Pengamat politik dari Universitas Cendrawasih, Jayapura, Melyana Pugu juga mengakui pelaksanaan PON (Pekan Olahraga Nasional) di Papua beserta pembangunan infrastruktur pendukungnya disambut positif masyarakat.
Berita 2
RUU TPKS sudah Lengkap tidak Perlu Kunker
Sumber berita:
Berasal dari manusia, pendapat dari Komisioner Komisi Nasional Anti-Kekerasan terhadap Perempuan, Andy Yentriyani, Sufmi Dasco Ahmad selaku Wakil Ketua DPR, dan Lucius Karius selaku Peneliti Forum Masyarakat Peduli Perlemen Indonesia (Formappi).
kapan:
Sabtu, 2 Oktober 2021
dimana:
Tidak perlu ada lagi kunjungan kerja (kunker) ke brasil dan Ekuador.
pendapat apa:
Menurut Andy Yentriyani, Komnas Perempuan tidak menyarankan kunker ke Brasil dan Ekuador. Komnas Perempuan tidak tahu apa yang ingin dibahas DPR disana dan mengapa memilih kedua negara tersebut.
Menurut Lucius kunker Baleg ke Brasil dan Ekuador sebagaimana tercantum dalam surat edaran Sekertariat Baleg tampak seperti kamuflase.

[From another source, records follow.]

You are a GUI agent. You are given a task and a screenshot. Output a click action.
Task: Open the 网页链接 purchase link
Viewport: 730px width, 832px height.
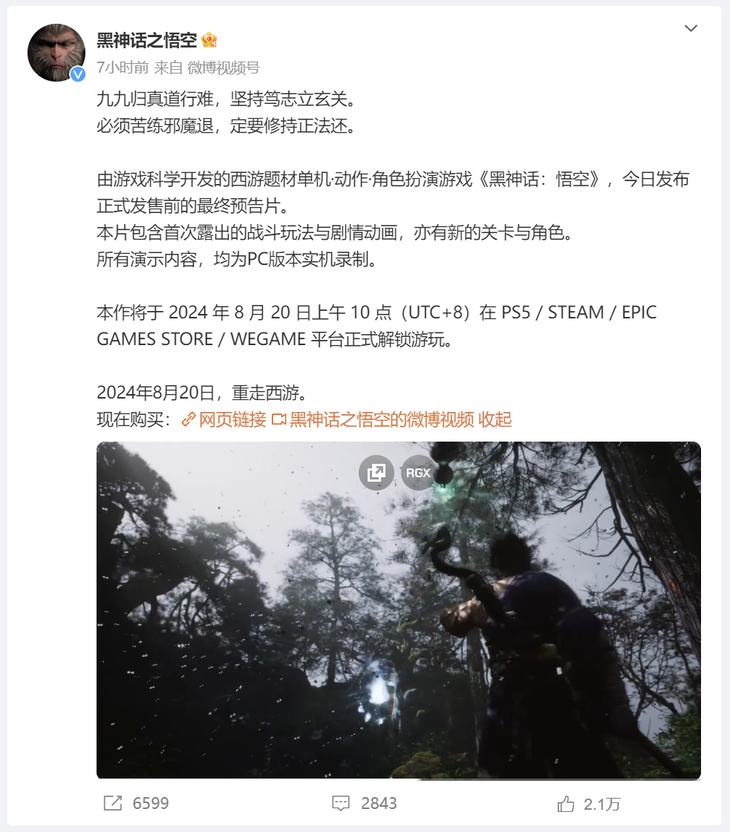232,420
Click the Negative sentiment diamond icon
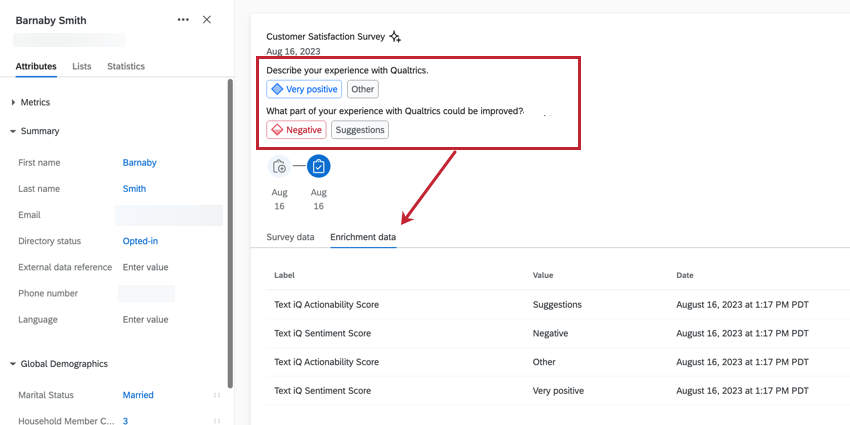The image size is (850, 425). coord(277,129)
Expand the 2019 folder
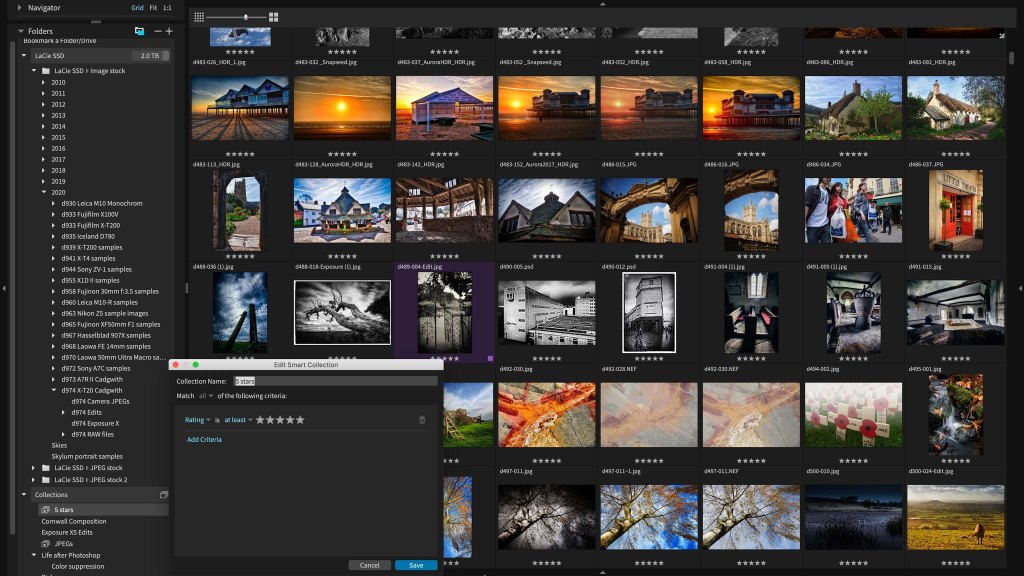The image size is (1024, 576). click(x=44, y=181)

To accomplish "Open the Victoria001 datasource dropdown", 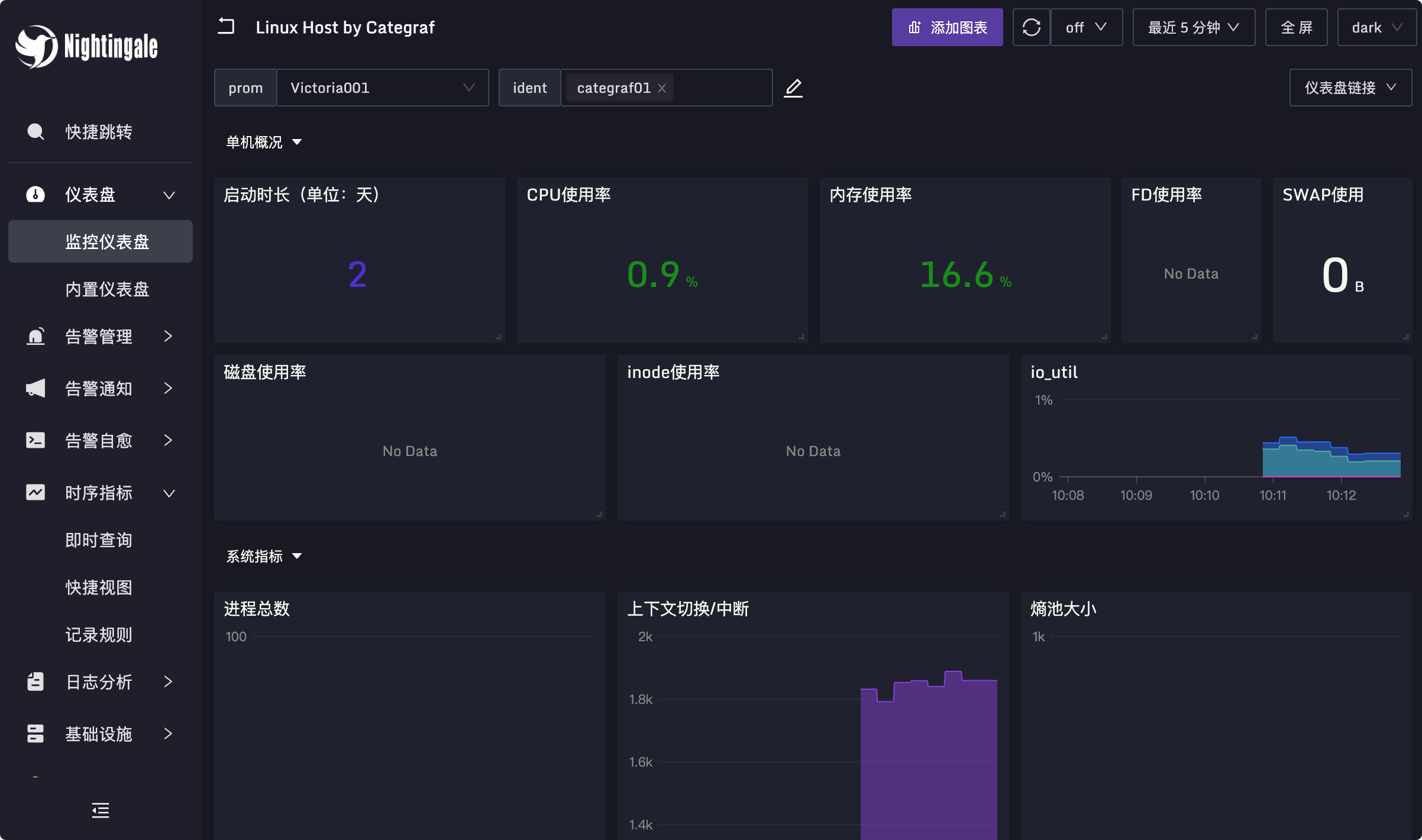I will [382, 88].
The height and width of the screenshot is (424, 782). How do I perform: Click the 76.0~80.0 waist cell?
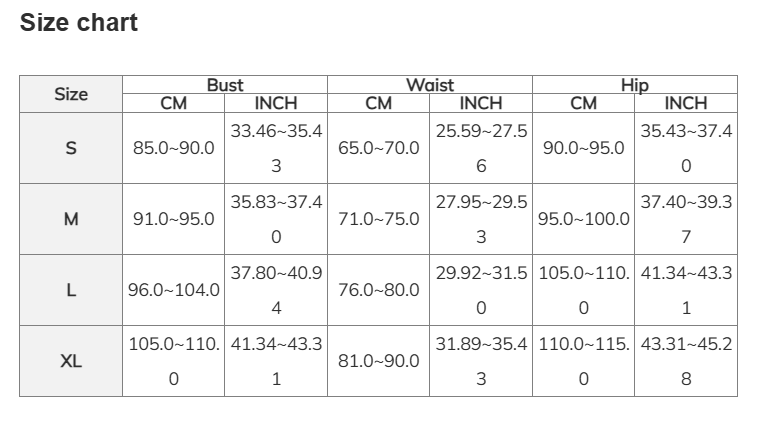pos(379,290)
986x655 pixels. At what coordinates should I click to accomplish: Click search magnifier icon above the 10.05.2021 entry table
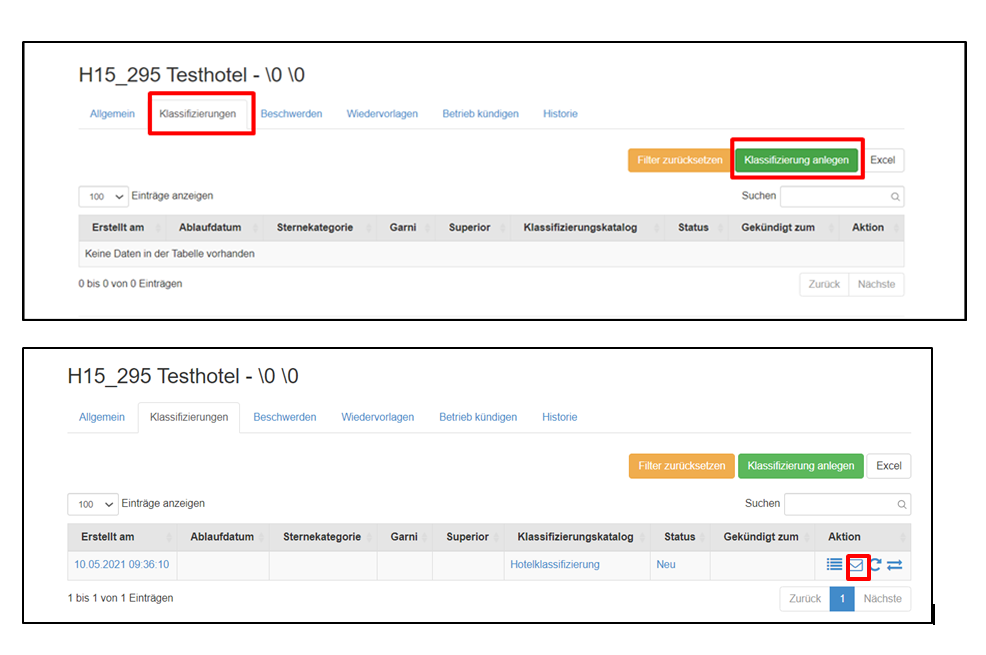[902, 504]
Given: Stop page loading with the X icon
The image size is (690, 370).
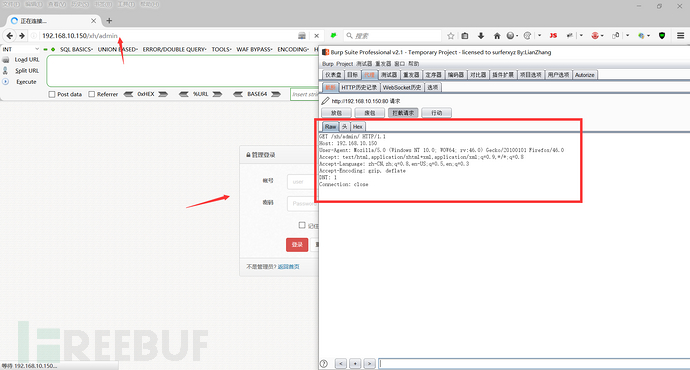Looking at the screenshot, I should [316, 36].
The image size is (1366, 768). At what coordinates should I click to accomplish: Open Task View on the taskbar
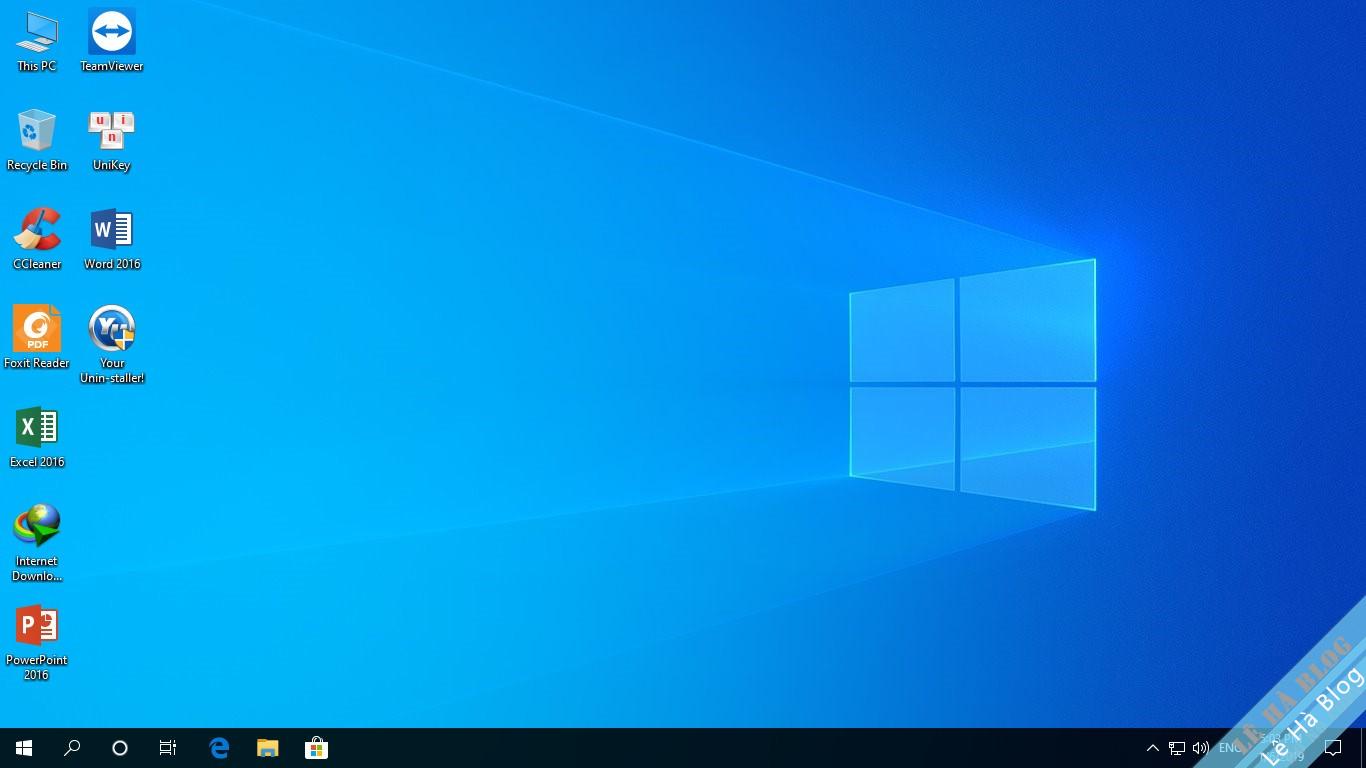168,748
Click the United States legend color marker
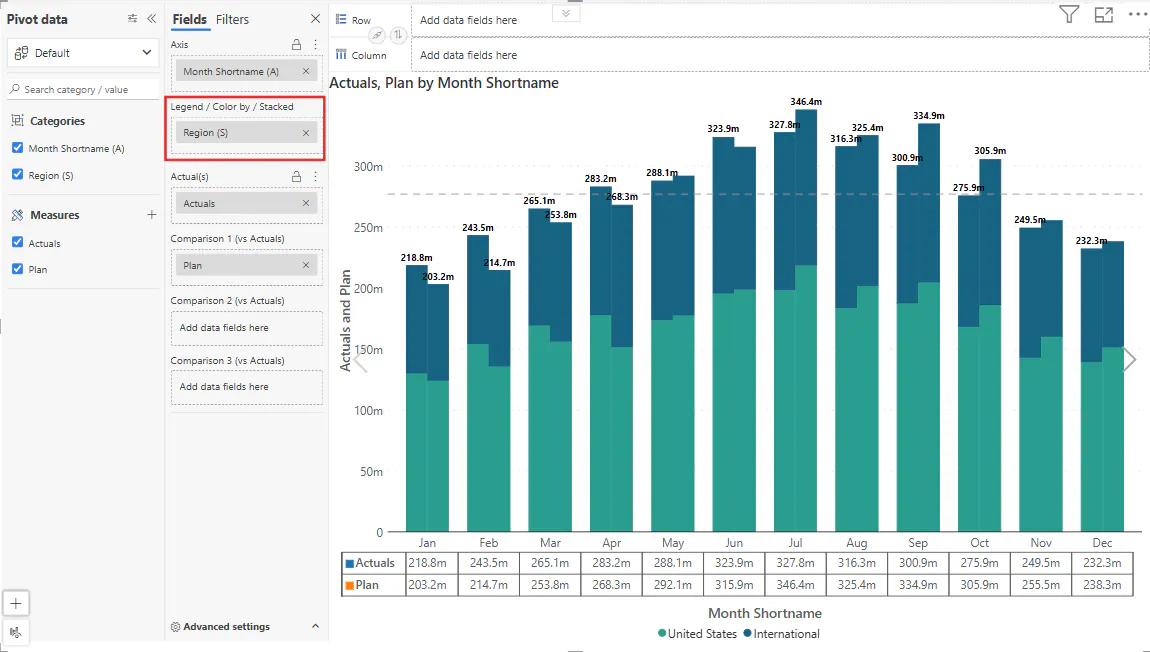This screenshot has width=1150, height=652. click(x=662, y=634)
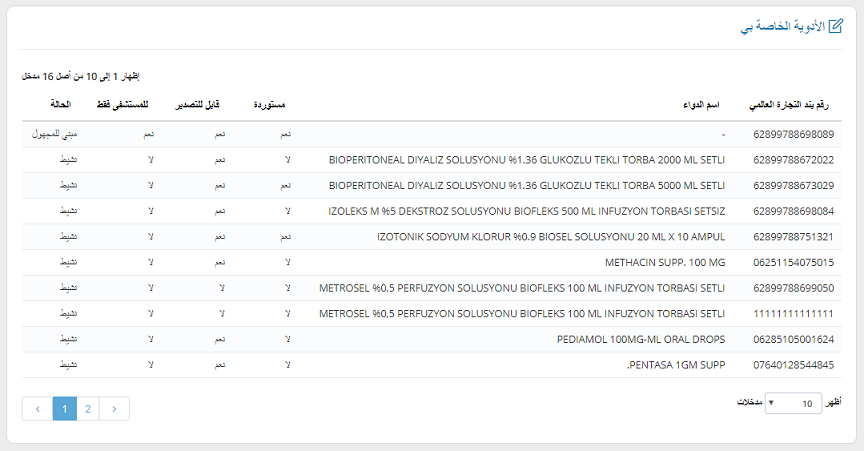Click the للمستشفى فقط column header
Screen dimensions: 864x451
pyautogui.click(x=123, y=105)
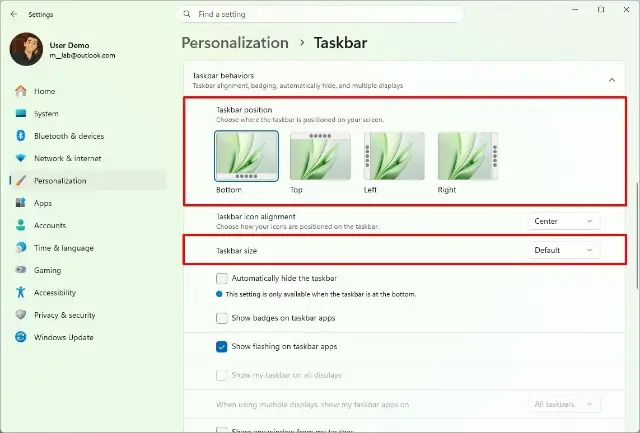Open System settings via monitor icon
This screenshot has width=640, height=433.
20,113
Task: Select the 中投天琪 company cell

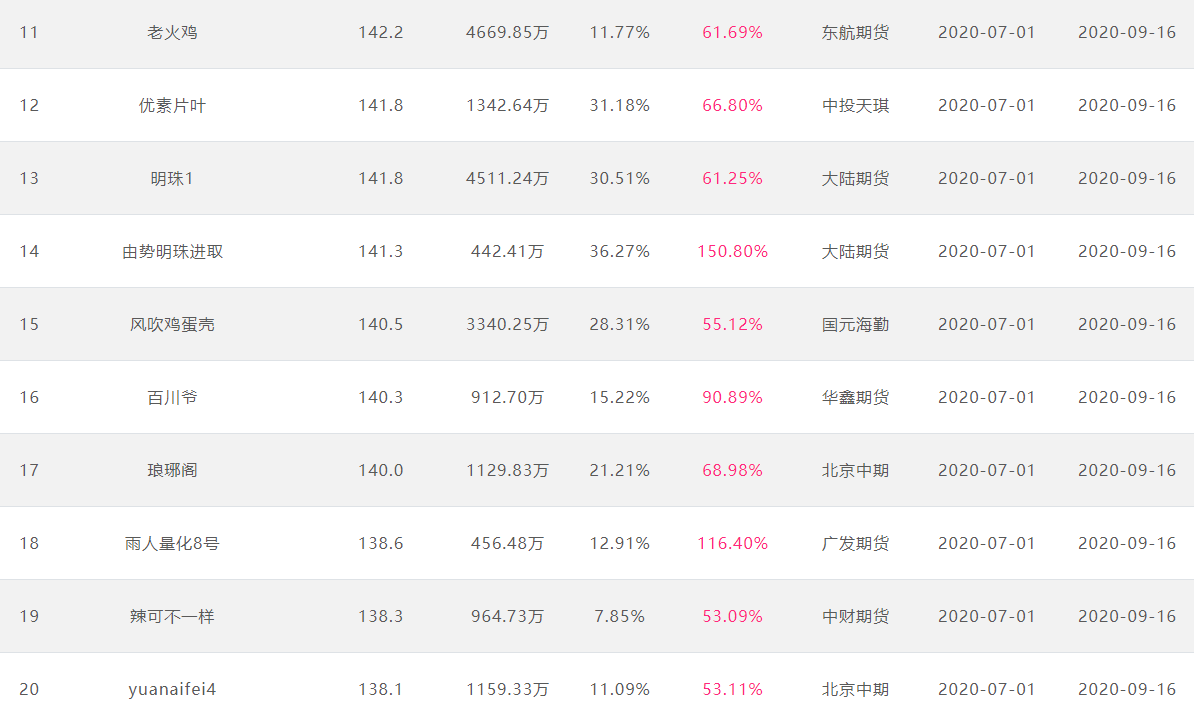Action: click(855, 106)
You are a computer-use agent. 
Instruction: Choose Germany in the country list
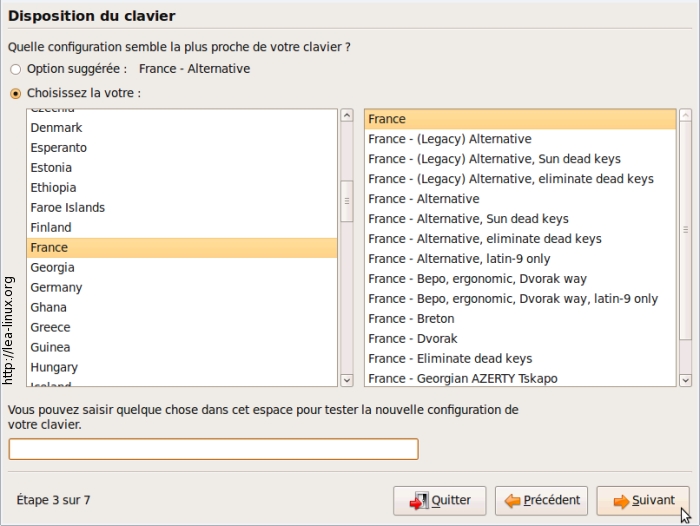pyautogui.click(x=56, y=287)
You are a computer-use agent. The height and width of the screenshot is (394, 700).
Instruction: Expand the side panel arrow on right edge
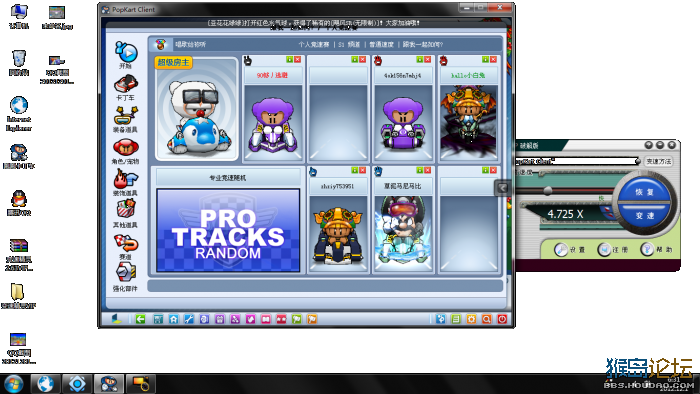point(503,188)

Alasan untuk pembahasan RUU TPKS di luar negeri dinilai tidak masuk akal.
Menurut Sufmi Dasco Ahmad, DPR sudah membuka bahwa dengan keadaan pandemi sekarang ini memperbolehkan kunker untuk keperluan sangat prioritas dan tentu dengan catatan negara yang dituju menerima kunjungan.
Berita 3
Menebar Kehijauan Memulihkan Lingkungan
sumber berita:
Berasal dari manusia, pendapat dari ketua RW 03, kelurahan Sukun, M Djainul Arifikan.
kapan:
Minggu, 3 Oktober 2021
dimana:
Kampung Terapi Hijau di Kelurahan Sukun.
pendapat apa:
Tentang tayangan kampung tematik ini untuk mengobati kerinduan wisatawan yang belum boleh datang. Di kampung Terapi Hijau, wisatawan dapat menikmati suasana perkotaan yang ramah lingkungan.
Menurut Bambang Hendroyono, upaya pengembangan hutan tematik Wana Bogo diharapkan mampu meningkatkan pendapatan masyarakat dan memulihkan ekonomi. DIY akan didorong menjadi provinsi percontohan untuk pengembangan hutan tematik.
Menurut Kuncoro Cahyo Aji, Hutan ini akan menjadi laboratorium nangka.